Excerpt:

★ ★ ★

Why advanced packaging changes the fab conversation
The fab gap also needs to be viewed alongside another major shift: the rise of advanced packaging and heterogeneous integration.
AI-era performance is no longer determined by transistor scaling alone. Increasingly, performance depends on how chips are integrated—through chiplets, high-bandwidth memory, interposers, fan-out technologies, 2.5D and 3D integration, and more complex test and inspection requirements. Industry discussions around SEMICON Southeast Asia have reflected this shift, with SEMI and BCG urging the industry to focus on execution and coordination as AI reshapes the supply chain, while also highlighting the growing importance of advanced packaging and test.¹³
This is important for Southeast Asia because the region already has deep backend and packaging strengths. If paired with targeted front-end capacity, stronger design capability and supplier development, advanced packaging can become a bridge between where the region is strong today and where it needs to go next.
In other words, closing the fab gap does not only mean building more wafer fabs. It also means strengthening the surrounding ecosystem that makes fabs commercially viable: design, materials, equipment services, advanced packaging, test, automation, sustainability, and workforce readiness.
What a coordinated regional fab strategy could look like
Southeast Asia’s next semiconductor chapter could be shaped by a more coordinated regional approach—one that builds on each market’s strengths while creating stronger links across the value chain.
Singapore could continue to anchor high-value front-end manufacturing, wafer substrate capabilities and advanced manufacturing innovation. Malaysia could deepen its position in power semiconductors, specialty processes, advanced packaging and OSAT-to-front-end integration. Vietnam could scale its backend manufacturing base while strengthening the talent, supplier and policy foundations needed for more advanced semiconductor activities. Thailand, in parallel, could continue developing its backend and power-related capabilities as part of a broader regional supply chain. (⁴,⁸,¹⁰,¹²)
The opportunity is not for every country to do everything, but for Southeast Asia to function as a more connected and complementary semiconductor network. With stronger regional alignment, the wider semiconductor ecosystem can develop in ways that reinforce one another—allowing each market to build on its strengths while contributing to the region’s overall competitiveness.

★ ★ ★

Data shown:
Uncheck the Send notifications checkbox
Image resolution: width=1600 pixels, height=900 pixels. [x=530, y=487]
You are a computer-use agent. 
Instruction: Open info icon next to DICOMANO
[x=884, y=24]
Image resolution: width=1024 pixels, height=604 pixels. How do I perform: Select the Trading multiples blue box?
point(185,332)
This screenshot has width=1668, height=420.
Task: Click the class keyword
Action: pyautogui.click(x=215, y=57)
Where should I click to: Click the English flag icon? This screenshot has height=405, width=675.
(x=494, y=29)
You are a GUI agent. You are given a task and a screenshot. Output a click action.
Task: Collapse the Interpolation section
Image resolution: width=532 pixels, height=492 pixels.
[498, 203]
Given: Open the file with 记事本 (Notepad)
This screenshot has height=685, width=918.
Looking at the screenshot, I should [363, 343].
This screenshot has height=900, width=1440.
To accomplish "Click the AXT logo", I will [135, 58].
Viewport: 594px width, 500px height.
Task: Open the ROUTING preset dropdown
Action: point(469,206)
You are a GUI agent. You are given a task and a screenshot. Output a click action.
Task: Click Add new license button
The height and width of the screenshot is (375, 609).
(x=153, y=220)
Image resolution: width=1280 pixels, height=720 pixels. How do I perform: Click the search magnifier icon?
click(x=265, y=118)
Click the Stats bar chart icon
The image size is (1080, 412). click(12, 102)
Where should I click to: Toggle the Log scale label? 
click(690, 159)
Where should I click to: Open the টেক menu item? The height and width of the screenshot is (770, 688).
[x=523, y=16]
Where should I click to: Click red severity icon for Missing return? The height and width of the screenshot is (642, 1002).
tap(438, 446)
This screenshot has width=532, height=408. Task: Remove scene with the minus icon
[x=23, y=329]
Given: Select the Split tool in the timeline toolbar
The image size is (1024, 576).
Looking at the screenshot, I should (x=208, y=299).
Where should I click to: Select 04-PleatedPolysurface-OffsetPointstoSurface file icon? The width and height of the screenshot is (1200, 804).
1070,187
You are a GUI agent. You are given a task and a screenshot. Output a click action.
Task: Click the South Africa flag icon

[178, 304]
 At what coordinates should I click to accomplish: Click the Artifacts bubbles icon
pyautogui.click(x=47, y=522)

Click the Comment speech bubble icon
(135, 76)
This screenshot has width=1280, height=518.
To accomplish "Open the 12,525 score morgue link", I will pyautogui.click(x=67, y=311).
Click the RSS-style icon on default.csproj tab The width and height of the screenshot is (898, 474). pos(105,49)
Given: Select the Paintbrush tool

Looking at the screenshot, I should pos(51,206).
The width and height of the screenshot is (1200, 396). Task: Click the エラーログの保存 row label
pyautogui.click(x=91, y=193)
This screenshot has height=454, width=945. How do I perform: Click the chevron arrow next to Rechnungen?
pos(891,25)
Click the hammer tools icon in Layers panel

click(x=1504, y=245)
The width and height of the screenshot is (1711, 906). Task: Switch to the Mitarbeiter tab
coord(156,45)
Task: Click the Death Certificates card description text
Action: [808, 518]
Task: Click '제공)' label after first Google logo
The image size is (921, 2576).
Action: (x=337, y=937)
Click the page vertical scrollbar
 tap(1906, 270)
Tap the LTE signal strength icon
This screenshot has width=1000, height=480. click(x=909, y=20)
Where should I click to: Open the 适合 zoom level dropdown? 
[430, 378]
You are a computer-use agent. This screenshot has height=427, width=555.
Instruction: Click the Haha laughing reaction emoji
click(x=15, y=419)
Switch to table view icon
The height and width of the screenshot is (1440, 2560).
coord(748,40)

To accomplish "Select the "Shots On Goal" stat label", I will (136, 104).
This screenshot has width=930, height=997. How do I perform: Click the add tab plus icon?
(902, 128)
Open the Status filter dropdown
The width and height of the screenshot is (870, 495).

★ ★ ★

Your tasks:
**a.** In the text on Southeast Asia's semiconductor fab strategy, which country could continue to anchor high-value front-end manufacturing?
**b.** Pick up the text on Southeast Asia's semiconductor fab strategy after its final sentence and keep writing it.

Final results:
**a.** Singapore

**b.**
This is where industry platforms play an important role. By bringing the ecosystem together across borders, SEMI supports the collaboration and alignment needed to turn regional ambition into long-term semiconductor growth.
A call to move from participation to capability depth
Southeast Asia already plays a meaningful role in the semiconductor value chain, supported by strong manufacturing clusters, established backend capabilities and growing ecosystem momentum. The next challenge is to deepen that role.
The region does not need to close the fab gap overnight. But it does need to move with greater coordination, clearer strategy and stronger execution. More fabs will matter—but only if they are supported by the right talent, suppliers, infrastructure, customers and policy frameworks.
As SEMICON Southeast Asia continues to bring the regional and global ecosystem together, this conversation will only become more important. Taking place from 25–27 May 2027, SEMICON Southeast Asia 2027 will provide a timely platform to move that dialogue forward—bringing industry, government and ecosystem partners together to shape how Southeast Asia can build deeper, more connected semiconductor capabilities across the full value chain.The fab gap is not just a warning. It is an invitation to build with intent.
If you are keen on attending SEMICON Southeast Asia 2027, please submit your interest here.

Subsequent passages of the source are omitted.